**WRITTEN PROBLEM:** Copy out the rows starting with the line that contains "Area [1307, 731]" and going on through the line that contains "thee (555, 580)", replacing "Playground" with "Garden" and leaving everything else unchanged.

**EXERCISE MATERIAL:**
+--

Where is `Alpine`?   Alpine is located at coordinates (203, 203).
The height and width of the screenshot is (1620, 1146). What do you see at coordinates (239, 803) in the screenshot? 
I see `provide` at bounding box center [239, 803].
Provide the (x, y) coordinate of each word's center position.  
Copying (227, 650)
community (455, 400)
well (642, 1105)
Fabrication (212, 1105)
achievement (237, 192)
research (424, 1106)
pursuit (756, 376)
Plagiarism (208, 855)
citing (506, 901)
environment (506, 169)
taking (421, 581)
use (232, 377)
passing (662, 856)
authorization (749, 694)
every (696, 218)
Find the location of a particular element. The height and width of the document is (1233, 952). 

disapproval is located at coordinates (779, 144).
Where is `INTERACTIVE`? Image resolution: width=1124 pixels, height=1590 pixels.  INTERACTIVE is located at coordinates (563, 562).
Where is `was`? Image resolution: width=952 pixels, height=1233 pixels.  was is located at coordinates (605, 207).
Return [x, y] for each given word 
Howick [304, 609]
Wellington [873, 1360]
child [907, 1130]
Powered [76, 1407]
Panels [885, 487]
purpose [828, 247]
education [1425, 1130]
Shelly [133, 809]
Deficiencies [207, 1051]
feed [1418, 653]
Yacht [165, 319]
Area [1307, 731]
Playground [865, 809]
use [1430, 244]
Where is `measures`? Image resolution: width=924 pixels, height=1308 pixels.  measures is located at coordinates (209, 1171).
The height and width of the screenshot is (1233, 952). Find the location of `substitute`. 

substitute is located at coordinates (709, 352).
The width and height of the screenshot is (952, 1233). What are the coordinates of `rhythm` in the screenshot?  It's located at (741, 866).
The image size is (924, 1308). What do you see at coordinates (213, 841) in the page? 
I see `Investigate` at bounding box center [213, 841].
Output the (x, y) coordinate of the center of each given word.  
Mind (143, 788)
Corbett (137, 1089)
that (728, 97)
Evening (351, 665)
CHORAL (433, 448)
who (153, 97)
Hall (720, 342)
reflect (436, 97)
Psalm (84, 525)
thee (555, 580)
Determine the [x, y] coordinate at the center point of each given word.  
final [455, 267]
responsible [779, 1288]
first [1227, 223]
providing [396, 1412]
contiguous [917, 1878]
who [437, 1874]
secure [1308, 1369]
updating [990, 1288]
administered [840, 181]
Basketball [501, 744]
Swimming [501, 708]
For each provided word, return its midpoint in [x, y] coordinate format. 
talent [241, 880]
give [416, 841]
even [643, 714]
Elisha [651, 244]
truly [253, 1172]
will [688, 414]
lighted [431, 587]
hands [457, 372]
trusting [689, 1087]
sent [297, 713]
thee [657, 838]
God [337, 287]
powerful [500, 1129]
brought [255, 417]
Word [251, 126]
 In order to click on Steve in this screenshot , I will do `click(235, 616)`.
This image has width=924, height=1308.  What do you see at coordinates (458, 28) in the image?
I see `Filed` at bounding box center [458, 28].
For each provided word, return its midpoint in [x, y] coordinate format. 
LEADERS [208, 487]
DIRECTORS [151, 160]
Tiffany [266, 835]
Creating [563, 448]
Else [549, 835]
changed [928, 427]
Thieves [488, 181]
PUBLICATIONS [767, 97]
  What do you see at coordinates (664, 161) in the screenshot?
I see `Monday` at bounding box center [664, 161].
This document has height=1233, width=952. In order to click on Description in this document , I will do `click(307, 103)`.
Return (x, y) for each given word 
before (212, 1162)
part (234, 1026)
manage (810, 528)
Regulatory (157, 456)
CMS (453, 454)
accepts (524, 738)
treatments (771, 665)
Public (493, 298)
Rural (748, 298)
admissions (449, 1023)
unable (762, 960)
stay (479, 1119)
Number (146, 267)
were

+--

**THE SOLUTION:**
Area [1307, 731]
Garden [865, 809]
use [1430, 244]
Where is `measures`? Image resolution: width=924 pixels, height=1308 pixels.  measures is located at coordinates (209, 1171).
The height and width of the screenshot is (1233, 952). Find the location of `substitute`. 

substitute is located at coordinates (709, 352).
The width and height of the screenshot is (952, 1233). What are the coordinates of `rhythm` in the screenshot?  It's located at (741, 866).
The image size is (924, 1308). What do you see at coordinates (213, 841) in the page? 
I see `Investigate` at bounding box center [213, 841].
Output the (x, y) coordinate of the center of each given word.  
Mind (143, 788)
Corbett (137, 1089)
that (728, 97)
Evening (351, 665)
CHORAL (433, 448)
who (153, 97)
Hall (720, 342)
reflect (436, 97)
Psalm (84, 525)
thee (555, 580)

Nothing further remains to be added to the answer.